### Recorded data
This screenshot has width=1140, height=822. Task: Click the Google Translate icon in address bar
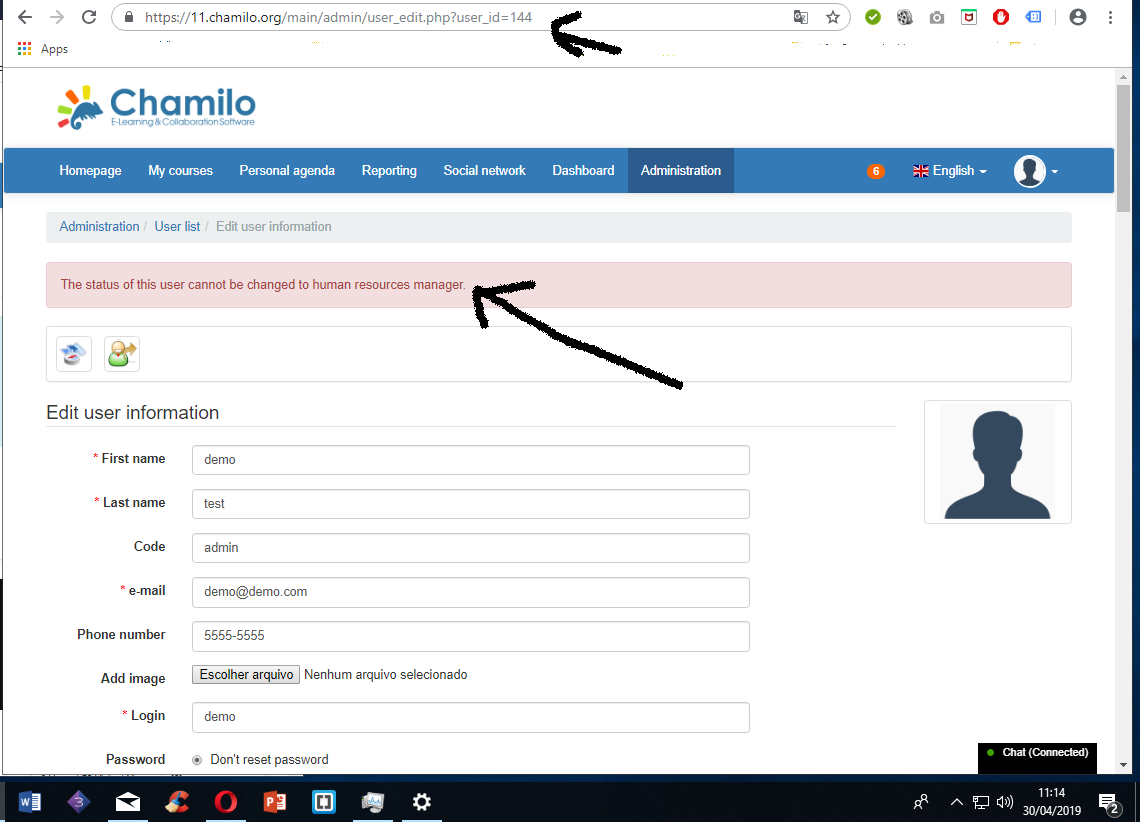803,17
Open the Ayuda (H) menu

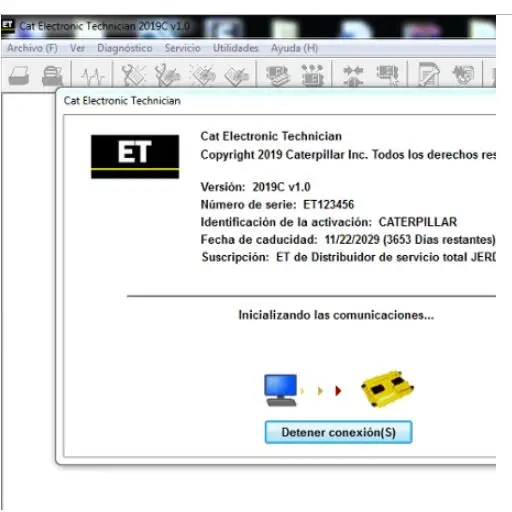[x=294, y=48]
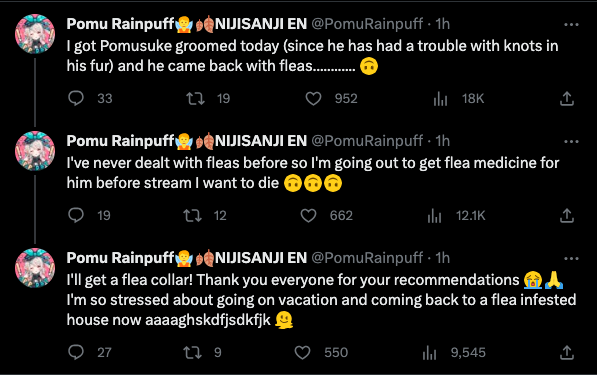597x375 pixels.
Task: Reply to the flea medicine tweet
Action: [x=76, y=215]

### Try it
The answer consists of the records repeated exactly, without any images.

### Exercise output
This screenshot has width=1140, height=822. Task: Click the Google Translate icon in address bar
803,17
Open the Ayuda (H) menu

[x=294, y=48]
597x375 pixels.
Task: Reply to the flea medicine tweet
Action: [x=76, y=215]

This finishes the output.